#### Description of the task
What is needed here is an exact copy of every entry.

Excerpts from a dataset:
== == ==

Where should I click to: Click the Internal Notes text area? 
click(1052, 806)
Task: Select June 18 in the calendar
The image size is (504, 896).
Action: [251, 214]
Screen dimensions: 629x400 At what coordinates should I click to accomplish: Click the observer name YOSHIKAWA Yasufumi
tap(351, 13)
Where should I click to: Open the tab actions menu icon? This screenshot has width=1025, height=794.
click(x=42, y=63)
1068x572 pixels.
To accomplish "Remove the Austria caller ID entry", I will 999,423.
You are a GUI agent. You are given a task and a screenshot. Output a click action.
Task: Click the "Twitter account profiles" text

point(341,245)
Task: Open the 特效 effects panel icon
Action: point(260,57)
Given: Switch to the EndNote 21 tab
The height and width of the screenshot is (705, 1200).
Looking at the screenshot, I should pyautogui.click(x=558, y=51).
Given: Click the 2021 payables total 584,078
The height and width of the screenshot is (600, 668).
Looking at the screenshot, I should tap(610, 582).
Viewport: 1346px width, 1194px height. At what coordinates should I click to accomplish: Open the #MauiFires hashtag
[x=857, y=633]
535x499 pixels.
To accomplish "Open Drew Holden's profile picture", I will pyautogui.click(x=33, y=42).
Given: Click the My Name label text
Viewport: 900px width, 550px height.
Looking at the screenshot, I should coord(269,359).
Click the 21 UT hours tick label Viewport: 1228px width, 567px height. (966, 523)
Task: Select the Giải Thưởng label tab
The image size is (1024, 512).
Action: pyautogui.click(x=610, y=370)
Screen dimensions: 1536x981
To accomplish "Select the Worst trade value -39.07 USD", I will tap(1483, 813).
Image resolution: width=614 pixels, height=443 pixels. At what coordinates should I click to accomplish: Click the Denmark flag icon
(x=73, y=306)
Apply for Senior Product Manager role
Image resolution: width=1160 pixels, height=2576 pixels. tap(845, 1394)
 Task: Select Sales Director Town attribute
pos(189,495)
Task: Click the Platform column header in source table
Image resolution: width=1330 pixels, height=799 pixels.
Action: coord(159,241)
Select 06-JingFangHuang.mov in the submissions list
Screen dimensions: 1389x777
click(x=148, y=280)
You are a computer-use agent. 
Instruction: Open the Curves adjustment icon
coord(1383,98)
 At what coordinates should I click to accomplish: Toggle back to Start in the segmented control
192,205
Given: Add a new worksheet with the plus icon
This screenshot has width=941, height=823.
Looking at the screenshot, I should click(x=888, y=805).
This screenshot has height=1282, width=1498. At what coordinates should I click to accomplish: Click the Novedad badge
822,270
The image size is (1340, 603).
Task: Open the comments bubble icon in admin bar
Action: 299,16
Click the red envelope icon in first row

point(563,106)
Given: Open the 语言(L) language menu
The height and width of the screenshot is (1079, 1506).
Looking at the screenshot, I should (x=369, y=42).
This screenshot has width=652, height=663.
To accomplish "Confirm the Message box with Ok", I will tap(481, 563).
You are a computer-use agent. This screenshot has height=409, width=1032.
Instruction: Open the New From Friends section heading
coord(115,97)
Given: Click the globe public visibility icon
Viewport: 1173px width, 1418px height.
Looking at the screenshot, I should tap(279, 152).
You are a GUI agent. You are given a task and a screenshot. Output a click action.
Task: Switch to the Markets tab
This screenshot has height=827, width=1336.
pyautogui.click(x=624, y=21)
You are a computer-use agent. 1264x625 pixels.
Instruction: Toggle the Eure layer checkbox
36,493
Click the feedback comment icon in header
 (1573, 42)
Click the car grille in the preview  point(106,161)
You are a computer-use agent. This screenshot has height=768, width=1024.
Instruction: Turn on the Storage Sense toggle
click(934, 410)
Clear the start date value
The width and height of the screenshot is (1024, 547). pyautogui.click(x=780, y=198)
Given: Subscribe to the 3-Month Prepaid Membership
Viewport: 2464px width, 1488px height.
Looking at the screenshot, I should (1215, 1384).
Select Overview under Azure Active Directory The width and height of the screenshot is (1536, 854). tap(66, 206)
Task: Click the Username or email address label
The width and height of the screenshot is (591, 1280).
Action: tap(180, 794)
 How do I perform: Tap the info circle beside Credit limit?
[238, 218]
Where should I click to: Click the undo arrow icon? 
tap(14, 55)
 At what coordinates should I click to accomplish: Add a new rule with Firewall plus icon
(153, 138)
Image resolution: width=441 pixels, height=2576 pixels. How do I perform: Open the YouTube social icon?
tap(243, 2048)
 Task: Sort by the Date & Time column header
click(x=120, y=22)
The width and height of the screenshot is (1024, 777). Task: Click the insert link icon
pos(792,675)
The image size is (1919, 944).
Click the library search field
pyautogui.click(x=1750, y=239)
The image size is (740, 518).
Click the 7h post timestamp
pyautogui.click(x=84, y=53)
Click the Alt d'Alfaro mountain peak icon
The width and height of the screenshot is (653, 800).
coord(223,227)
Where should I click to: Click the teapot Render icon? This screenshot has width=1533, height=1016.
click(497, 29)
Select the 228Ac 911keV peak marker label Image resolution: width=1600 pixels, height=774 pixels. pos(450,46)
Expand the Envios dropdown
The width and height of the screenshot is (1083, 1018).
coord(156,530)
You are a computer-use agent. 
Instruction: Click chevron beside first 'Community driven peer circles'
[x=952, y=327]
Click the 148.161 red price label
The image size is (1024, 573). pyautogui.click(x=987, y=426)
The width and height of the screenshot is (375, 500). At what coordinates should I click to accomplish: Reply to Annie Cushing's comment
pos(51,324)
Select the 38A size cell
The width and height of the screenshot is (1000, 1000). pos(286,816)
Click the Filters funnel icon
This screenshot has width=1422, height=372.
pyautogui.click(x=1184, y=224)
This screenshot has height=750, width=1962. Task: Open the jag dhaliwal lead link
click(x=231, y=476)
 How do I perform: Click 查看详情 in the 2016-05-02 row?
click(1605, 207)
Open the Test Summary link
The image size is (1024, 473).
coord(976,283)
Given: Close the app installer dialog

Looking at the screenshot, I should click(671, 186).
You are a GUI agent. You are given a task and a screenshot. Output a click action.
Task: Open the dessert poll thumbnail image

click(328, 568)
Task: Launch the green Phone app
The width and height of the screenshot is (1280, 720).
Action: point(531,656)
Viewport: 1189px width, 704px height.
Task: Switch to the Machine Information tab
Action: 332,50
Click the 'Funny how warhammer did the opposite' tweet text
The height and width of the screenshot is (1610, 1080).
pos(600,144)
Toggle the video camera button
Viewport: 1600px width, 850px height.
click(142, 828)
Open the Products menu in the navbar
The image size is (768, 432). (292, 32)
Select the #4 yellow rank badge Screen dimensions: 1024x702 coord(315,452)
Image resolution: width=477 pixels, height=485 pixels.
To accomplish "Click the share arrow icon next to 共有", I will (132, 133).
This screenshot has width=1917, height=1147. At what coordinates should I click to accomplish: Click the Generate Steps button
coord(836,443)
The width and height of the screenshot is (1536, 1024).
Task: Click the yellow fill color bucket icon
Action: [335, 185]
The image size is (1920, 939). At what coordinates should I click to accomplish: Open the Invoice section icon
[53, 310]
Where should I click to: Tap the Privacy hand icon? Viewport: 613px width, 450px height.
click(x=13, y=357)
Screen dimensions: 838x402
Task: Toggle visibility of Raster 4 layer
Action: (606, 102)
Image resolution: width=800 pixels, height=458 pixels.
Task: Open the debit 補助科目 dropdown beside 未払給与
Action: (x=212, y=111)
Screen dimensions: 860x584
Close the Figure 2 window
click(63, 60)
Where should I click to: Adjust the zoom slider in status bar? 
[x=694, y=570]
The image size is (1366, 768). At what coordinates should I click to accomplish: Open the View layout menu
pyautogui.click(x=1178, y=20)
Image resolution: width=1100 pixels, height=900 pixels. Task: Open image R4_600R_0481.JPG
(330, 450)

== == ==

#### Solution to this task
Where should I click to: Click the Internal Notes text area? 
click(1052, 806)
Task: Select June 18 in the calendar
The image size is (504, 896).
Action: [251, 214]
Screen dimensions: 629x400 At what coordinates should I click to accomplish: Click the observer name YOSHIKAWA Yasufumi
tap(351, 13)
Where should I click to: Open the tab actions menu icon? This screenshot has width=1025, height=794.
click(x=42, y=63)
1068x572 pixels.
To accomplish "Remove the Austria caller ID entry", I will 999,423.
You are a GUI agent. You are given a task and a screenshot. Output a click action.
Task: Click the "Twitter account profiles" text

point(341,245)
Task: Open the 特效 effects panel icon
Action: point(260,57)
Given: Switch to the EndNote 21 tab
The height and width of the screenshot is (705, 1200).
Looking at the screenshot, I should pyautogui.click(x=558, y=51).
Given: Click the 2021 payables total 584,078
The height and width of the screenshot is (600, 668).
Looking at the screenshot, I should tap(610, 582).
Viewport: 1346px width, 1194px height. At what coordinates should I click to accomplish: Open the #MauiFires hashtag
[x=857, y=633]
535x499 pixels.
To accomplish "Open Drew Holden's profile picture", I will pyautogui.click(x=33, y=42).
Given: Click the My Name label text
Viewport: 900px width, 550px height.
Looking at the screenshot, I should coord(269,359).
Click the 21 UT hours tick label Viewport: 1228px width, 567px height. (966, 523)
Task: Select the Giải Thưởng label tab
The image size is (1024, 512).
Action: pyautogui.click(x=610, y=370)
Screen dimensions: 1536x981
To accomplish "Select the Worst trade value -39.07 USD", I will tap(1483, 813).
Image resolution: width=614 pixels, height=443 pixels. At what coordinates should I click to accomplish: Click the Denmark flag icon
(x=73, y=306)
Apply for Senior Product Manager role
Image resolution: width=1160 pixels, height=2576 pixels. tap(845, 1394)
 Task: Select Sales Director Town attribute
pos(189,495)
Task: Click the Platform column header in source table
Image resolution: width=1330 pixels, height=799 pixels.
Action: coord(159,241)
Select 06-JingFangHuang.mov in the submissions list
Screen dimensions: 1389x777
click(x=148, y=280)
You are a computer-use agent. 
Instruction: Open the Curves adjustment icon
coord(1383,98)
 At what coordinates should I click to accomplish: Toggle back to Start in the segmented control
192,205
Given: Add a new worksheet with the plus icon
This screenshot has width=941, height=823.
Looking at the screenshot, I should click(x=888, y=805).
This screenshot has height=1282, width=1498. At what coordinates should I click to accomplish: Click the Novedad badge
822,270
The image size is (1340, 603).
Task: Open the comments bubble icon in admin bar
Action: 299,16
Click the red envelope icon in first row

point(563,106)
Given: Open the 语言(L) language menu
The height and width of the screenshot is (1079, 1506).
Looking at the screenshot, I should (x=369, y=42).
This screenshot has width=652, height=663.
To accomplish "Confirm the Message box with Ok", I will tap(481, 563).
You are a computer-use agent. This screenshot has height=409, width=1032.
Instruction: Open the New From Friends section heading
coord(115,97)
Given: Click the globe public visibility icon
Viewport: 1173px width, 1418px height.
Looking at the screenshot, I should tap(279, 152).
You are a GUI agent. You are given a task and a screenshot. Output a click action.
Task: Switch to the Markets tab
This screenshot has height=827, width=1336.
pyautogui.click(x=624, y=21)
You are a computer-use agent. 1264x625 pixels.
Instruction: Toggle the Eure layer checkbox
36,493
Click the feedback comment icon in header
 (1573, 42)
Click the car grille in the preview  point(106,161)
You are a computer-use agent. This screenshot has height=768, width=1024.
Instruction: Turn on the Storage Sense toggle
click(934, 410)
Clear the start date value
The width and height of the screenshot is (1024, 547). pyautogui.click(x=780, y=198)
Given: Subscribe to the 3-Month Prepaid Membership
Viewport: 2464px width, 1488px height.
Looking at the screenshot, I should (1215, 1384).
Select Overview under Azure Active Directory The width and height of the screenshot is (1536, 854). tap(66, 206)
Task: Click the Username or email address label
The width and height of the screenshot is (591, 1280).
Action: tap(180, 794)
 How do I perform: Tap the info circle beside Credit limit?
[238, 218]
Where should I click to: Click the undo arrow icon? 
tap(14, 55)
 At what coordinates should I click to accomplish: Add a new rule with Firewall plus icon
(153, 138)
Image resolution: width=441 pixels, height=2576 pixels. How do I perform: Open the YouTube social icon?
tap(243, 2048)
 Task: Sort by the Date & Time column header
click(x=120, y=22)
The width and height of the screenshot is (1024, 777). Task: Click the insert link icon
pos(792,675)
The image size is (1919, 944).
Click the library search field
pyautogui.click(x=1750, y=239)
The image size is (740, 518).
Click the 7h post timestamp
pyautogui.click(x=84, y=53)
Click the Alt d'Alfaro mountain peak icon
The width and height of the screenshot is (653, 800).
coord(223,227)
Where should I click to: Click the teapot Render icon? This screenshot has width=1533, height=1016.
click(497, 29)
Select the 228Ac 911keV peak marker label Image resolution: width=1600 pixels, height=774 pixels. pos(450,46)
Expand the Envios dropdown
The width and height of the screenshot is (1083, 1018).
coord(156,530)
You are a computer-use agent. 
Instruction: Click chevron beside first 'Community driven peer circles'
[x=952, y=327]
Click the 148.161 red price label
The image size is (1024, 573). pyautogui.click(x=987, y=426)
The width and height of the screenshot is (375, 500). At what coordinates should I click to accomplish: Reply to Annie Cushing's comment
pos(51,324)
Select the 38A size cell
The width and height of the screenshot is (1000, 1000). pos(286,816)
Click the Filters funnel icon
This screenshot has width=1422, height=372.
pyautogui.click(x=1184, y=224)
This screenshot has height=750, width=1962. Task: Open the jag dhaliwal lead link
click(x=231, y=476)
 How do I perform: Click 查看详情 in the 2016-05-02 row?
click(1605, 207)
Open the Test Summary link
The image size is (1024, 473).
coord(976,283)
Given: Close the app installer dialog

Looking at the screenshot, I should click(671, 186).
You are a GUI agent. You are given a task and a screenshot. Output a click action.
Task: Open the dessert poll thumbnail image

click(328, 568)
Task: Launch the green Phone app
The width and height of the screenshot is (1280, 720).
Action: point(531,656)
Viewport: 1189px width, 704px height.
Task: Switch to the Machine Information tab
Action: 332,50
Click the 'Funny how warhammer did the opposite' tweet text
The height and width of the screenshot is (1610, 1080).
pos(600,144)
Toggle the video camera button
Viewport: 1600px width, 850px height.
click(142, 828)
Open the Products menu in the navbar
The image size is (768, 432). (292, 32)
Select the #4 yellow rank badge Screen dimensions: 1024x702 coord(315,452)
Image resolution: width=477 pixels, height=485 pixels.
To accomplish "Click the share arrow icon next to 共有", I will (132, 133).
This screenshot has width=1917, height=1147. At what coordinates should I click to accomplish: Click the Generate Steps button
coord(836,443)
The width and height of the screenshot is (1536, 1024).
Task: Click the yellow fill color bucket icon
Action: [335, 185]
The image size is (1920, 939). At what coordinates should I click to accomplish: Open the Invoice section icon
[53, 310]
Where should I click to: Tap the Privacy hand icon? Viewport: 613px width, 450px height.
click(x=13, y=357)
Screen dimensions: 838x402
Task: Toggle visibility of Raster 4 layer
Action: (606, 102)
Image resolution: width=800 pixels, height=458 pixels.
Task: Open the debit 補助科目 dropdown beside 未払給与
Action: (x=212, y=111)
Screen dimensions: 860x584
Close the Figure 2 window
click(63, 60)
Where should I click to: Adjust the zoom slider in status bar? 
[x=694, y=570]
The image size is (1366, 768). At what coordinates should I click to accomplish: Open the View layout menu
pyautogui.click(x=1178, y=20)
Image resolution: width=1100 pixels, height=900 pixels. Task: Open image R4_600R_0481.JPG
(330, 450)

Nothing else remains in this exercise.